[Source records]
»»

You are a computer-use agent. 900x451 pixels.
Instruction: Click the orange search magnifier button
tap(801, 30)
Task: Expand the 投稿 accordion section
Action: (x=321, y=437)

««

Instructions to follow>
Repeat all of the entries exactly.

Reply to the task>
You are a computer-use agent. 900x451 pixels.
Instruction: Click the orange search magnifier button
tap(801, 30)
Task: Expand the 投稿 accordion section
Action: (x=321, y=437)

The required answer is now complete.